### Work to be completed
The entries that follow must be given again exactly, with the pictures excluded.

[Dataset entries]

↓↓↓

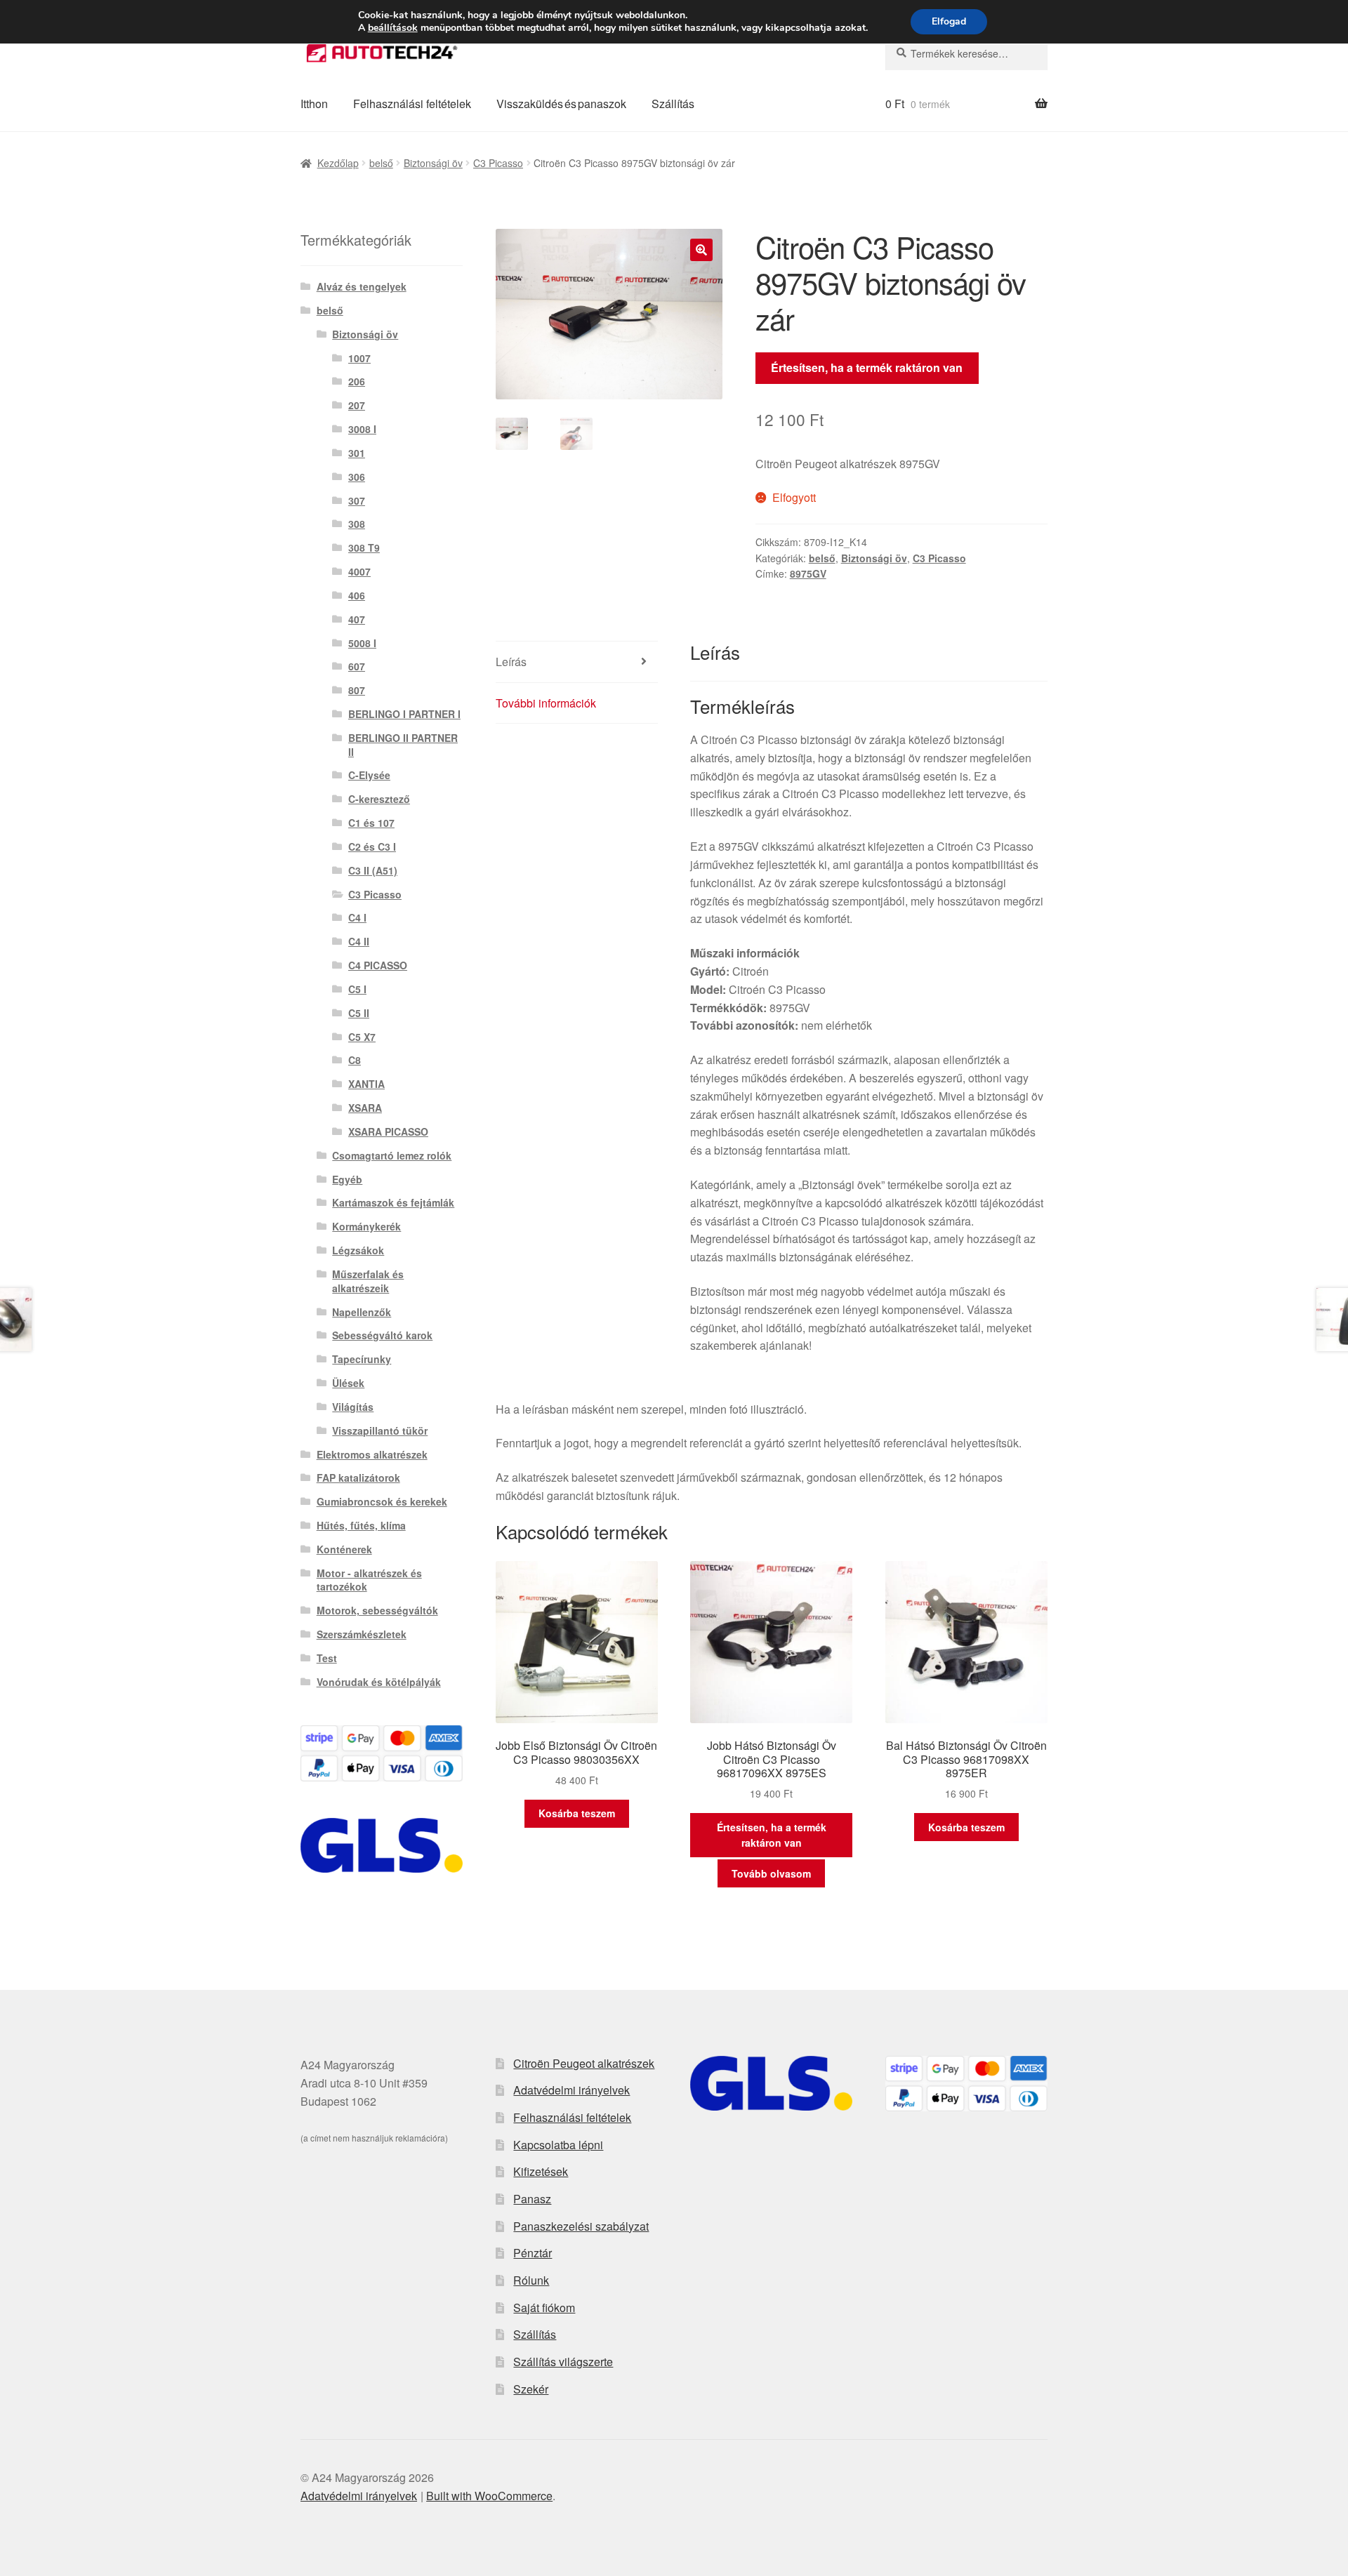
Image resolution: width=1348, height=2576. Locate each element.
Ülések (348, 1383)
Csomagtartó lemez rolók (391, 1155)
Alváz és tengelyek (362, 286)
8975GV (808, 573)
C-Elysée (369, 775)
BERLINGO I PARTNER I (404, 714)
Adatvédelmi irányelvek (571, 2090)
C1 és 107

↑↑↑

### Result of the task
Image resolution: width=1348, height=2576. Locate each element.
Ülések (348, 1383)
Csomagtartó lemez rolók (391, 1155)
Alváz és tengelyek (362, 286)
8975GV (808, 573)
C-Elysée (369, 775)
BERLINGO I PARTNER I (404, 714)
Adatvédelmi irányelvek (571, 2090)
C1 és 107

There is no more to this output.